6 Types of Business Entities and Their Benefits


Breaking Down Business Formats

1. Sole Proprietorship
In the field of business this is the simplest to set up as it requires very little work to be done.

2. Limited Liability Company (LLC)
This is a flexible form of business which combines the protection offered by a single tax of partnership. Setting up this form of business is relatively easy and can be managed by employees. Formation of this type of firm requires minimal paper work and there is no return of business tax required.

3. General Partnership
This is formed based on the agreement between two or more parties to share the profit and loss from the business. This is taxed once because it is passed directly to the owner. This requires minimal paper work and there must be the preparation of annual income statement.

4. Limited Partnership
This is similar to general partnership except that there is an addition of a limited partner who is not involved in the management of the business and protected from liability. This requires moderate paper work and the annual income statement must be prepared.

5. S Corp
This allows an S Corporation to avoid double taxation. It is born out of the sub chapter S of the tax code. Establishing an S Corp is capital intensive, requiring extensive legal, accounting and administrative work.

6. C Corp
This is a format that exists and makes profits outside of its owners. It is expensive forming this type of organisation as it requires lots of legal and accounting records.
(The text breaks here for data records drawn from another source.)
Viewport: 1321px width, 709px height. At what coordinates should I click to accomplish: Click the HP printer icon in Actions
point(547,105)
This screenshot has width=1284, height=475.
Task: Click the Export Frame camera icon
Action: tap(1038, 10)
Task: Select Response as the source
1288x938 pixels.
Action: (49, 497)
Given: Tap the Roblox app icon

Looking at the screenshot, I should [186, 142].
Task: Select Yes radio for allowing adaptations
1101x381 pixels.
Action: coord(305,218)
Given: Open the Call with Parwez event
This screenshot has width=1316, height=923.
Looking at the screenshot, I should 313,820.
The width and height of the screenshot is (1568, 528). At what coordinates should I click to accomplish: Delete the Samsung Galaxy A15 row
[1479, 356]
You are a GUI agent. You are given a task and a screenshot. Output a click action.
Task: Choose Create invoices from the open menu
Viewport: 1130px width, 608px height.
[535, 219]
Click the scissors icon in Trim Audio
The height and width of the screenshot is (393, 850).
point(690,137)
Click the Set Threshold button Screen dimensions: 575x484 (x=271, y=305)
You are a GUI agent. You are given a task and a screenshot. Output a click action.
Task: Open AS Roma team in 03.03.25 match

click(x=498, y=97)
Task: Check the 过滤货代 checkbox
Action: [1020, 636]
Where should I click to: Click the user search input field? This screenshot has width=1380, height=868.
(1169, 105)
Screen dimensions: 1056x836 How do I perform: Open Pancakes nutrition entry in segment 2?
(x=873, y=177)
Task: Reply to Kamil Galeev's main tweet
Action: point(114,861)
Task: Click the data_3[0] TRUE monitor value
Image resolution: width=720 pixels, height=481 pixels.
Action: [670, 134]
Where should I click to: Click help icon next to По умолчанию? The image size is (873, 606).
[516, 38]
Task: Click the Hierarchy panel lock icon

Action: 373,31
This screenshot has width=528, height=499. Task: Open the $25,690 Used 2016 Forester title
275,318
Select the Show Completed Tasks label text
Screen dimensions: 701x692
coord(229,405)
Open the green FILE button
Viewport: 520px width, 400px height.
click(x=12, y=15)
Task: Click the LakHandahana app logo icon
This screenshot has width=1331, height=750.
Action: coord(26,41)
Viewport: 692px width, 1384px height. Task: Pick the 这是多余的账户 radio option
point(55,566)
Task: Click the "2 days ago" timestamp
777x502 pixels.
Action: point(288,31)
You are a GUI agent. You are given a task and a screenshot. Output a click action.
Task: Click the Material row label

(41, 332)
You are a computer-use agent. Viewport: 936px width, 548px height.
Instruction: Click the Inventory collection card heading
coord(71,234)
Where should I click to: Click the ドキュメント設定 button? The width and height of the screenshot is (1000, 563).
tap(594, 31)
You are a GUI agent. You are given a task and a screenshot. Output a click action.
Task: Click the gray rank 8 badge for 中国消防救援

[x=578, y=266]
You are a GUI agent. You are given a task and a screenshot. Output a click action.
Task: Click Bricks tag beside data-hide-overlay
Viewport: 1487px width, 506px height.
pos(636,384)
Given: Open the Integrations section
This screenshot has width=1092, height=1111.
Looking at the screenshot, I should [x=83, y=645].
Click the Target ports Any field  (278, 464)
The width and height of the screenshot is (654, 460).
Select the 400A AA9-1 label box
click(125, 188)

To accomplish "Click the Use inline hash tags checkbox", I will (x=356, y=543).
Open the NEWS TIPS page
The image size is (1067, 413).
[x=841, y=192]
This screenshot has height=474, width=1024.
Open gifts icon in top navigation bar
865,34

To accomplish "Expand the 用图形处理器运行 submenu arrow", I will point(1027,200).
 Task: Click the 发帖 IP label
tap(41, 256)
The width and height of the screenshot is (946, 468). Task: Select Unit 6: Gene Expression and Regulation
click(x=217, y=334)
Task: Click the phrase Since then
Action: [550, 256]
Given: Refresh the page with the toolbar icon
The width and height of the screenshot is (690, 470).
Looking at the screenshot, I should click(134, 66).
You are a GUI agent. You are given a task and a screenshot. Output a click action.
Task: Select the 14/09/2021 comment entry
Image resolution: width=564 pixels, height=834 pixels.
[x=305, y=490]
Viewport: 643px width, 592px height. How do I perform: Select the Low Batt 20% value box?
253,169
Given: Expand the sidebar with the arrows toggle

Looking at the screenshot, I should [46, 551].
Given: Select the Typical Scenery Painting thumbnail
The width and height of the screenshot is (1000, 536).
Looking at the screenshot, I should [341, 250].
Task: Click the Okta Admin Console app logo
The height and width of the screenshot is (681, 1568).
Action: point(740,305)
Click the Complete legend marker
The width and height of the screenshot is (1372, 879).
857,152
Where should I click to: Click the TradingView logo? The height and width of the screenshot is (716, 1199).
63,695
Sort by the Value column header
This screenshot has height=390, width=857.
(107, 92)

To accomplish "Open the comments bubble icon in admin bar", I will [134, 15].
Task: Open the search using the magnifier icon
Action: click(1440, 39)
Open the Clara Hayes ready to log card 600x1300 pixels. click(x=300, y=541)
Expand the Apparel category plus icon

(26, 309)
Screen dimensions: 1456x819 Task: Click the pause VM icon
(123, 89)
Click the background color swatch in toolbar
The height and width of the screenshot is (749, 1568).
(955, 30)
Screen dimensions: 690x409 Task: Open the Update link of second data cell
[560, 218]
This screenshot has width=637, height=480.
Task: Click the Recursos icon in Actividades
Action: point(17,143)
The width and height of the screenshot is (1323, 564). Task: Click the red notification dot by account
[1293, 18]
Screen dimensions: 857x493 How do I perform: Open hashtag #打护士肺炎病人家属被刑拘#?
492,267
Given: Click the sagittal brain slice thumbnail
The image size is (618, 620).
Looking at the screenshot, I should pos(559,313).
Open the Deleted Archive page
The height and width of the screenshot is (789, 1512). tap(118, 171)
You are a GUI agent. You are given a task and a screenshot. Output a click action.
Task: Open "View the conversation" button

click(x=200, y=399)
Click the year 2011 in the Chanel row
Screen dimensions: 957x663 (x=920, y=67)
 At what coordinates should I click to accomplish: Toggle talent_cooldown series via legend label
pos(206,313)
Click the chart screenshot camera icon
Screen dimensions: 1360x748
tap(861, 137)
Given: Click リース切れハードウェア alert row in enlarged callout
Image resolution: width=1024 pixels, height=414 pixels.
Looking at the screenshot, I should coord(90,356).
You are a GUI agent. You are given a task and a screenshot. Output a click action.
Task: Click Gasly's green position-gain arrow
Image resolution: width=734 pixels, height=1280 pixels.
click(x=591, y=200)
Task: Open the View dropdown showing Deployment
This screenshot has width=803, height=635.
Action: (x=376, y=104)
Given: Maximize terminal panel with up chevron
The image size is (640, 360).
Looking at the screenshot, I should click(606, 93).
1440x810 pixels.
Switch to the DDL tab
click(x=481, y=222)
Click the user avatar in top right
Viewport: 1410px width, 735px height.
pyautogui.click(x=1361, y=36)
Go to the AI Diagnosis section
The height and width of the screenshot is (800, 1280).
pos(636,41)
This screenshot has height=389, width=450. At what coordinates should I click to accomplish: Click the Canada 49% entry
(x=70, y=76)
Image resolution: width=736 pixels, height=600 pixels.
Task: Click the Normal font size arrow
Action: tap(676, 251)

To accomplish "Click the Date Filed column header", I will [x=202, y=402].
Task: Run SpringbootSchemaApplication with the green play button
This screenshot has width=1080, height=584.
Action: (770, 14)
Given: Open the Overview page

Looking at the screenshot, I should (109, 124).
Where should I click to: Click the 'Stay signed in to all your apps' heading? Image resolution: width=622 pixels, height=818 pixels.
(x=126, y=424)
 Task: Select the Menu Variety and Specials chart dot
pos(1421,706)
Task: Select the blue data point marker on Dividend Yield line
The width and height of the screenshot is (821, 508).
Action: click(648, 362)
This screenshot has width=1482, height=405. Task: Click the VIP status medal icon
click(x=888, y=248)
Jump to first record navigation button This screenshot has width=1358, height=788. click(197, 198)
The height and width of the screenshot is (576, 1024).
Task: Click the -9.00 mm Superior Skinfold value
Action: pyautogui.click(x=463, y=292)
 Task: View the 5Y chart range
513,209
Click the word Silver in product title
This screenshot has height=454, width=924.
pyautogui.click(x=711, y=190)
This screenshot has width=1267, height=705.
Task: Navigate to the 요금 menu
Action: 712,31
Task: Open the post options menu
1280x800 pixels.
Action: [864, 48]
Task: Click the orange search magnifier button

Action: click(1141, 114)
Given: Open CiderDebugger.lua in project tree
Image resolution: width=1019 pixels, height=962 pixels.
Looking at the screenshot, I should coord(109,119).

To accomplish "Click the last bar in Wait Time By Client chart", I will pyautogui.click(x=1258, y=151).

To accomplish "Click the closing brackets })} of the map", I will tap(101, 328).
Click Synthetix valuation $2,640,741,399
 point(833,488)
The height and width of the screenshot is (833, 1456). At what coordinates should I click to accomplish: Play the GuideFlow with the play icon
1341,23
Raising Money and Assigning Control

• For a limited liability Company, it has a low level of investor friendliness. There is no stock to be issued as limited liability is used to control the investor leading to flexible distribution.
• For general partnership, there is a medium level of investor friendliness as the share of income distribution cannot be varied with respect to the investors.
• For S Corp, there is a medium level of investor friendliness as it features only common stock, no preferred stock with owners limited to 75 and the board of directors representing the investors.
• For C Corp, this is the preferred choice of most investors. There is flexible growth and the raising of funds through the issuing of shares while the board of directors represents the investors.

Taxation of Business Income and Personal Income

• For LLC, it is a “pass through entity”. The owner is taxed by default and has the option to choose to be taxed as a corporation.
• For general partnership, it is a “pass through entity” as only the owners are taxed.
• For limited partnership, it is a “pass through entity” as only the owners are taxed.
• For S Corp, it is a “pass through entity” as only the owners are taxed
• For C Corp, they pay corporate tax and owner taxes.

For the pass through entity, the income comes into the business, net income and salary goes to the business owner before tax while for a taxed entity, as revenue comes in, the business gets earnings, salary and dividends are paid and both are taxed.

It is recommended that business starters should not allow a business format slow them down hence make the best decision that can move you to the next level.